The most recent Michigan Public Policy Survey here at the Ford School asks about the personal property tax in Michigan. This is a tax on businesses in the state. It is not on their property in terms of land and buildings, instead it is on personal property like equipment, furniture, computers, artwork and so on. We ask local leaders how important it is for their budget and what we find is 51 percent of leaders say the personal property tax is an important source of revenue. That goes up significantly for the state’s largest communities, 83 percent of them say it is important for their funding.
There are lots of arguments against the personal property tax, arguments that it is too complex, that it penalizes economic development and so on. What we find is that Michigan’s local government leaders are pretty well split over these arguments. About 42 percent of them think indeed its difficult to administer because it is so complex, so there are concerns about it. But at the end of the day more of these local leaders think that the revenue, the tax rate is worth the difficulties that it presents.
Overall about three-quarters, 74 percent, of Michigan’s local leaders would be OK with eliminating the personal property tax but only if the revenues are replaced in full.
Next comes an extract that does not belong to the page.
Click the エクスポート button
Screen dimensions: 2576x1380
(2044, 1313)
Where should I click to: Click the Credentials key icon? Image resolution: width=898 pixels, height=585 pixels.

If the State replaces less than the full amount, even if they replace most of it, support drops sharply down to about 44 percent.
And among the state’s largest jurisdictions, the ones that say the revenue is important, it drops even further, only about 23 percent would support eliminating the tax with partial replacement.
There is concern that the state won’t follow through on replacement funding. About 67 percent of leaders don’t trust the State to do that in the long run and so about 68 percent overall of these leaders think that any replacement revenue should be handled locally. They should raise it locally and retain it there rather than running through the state.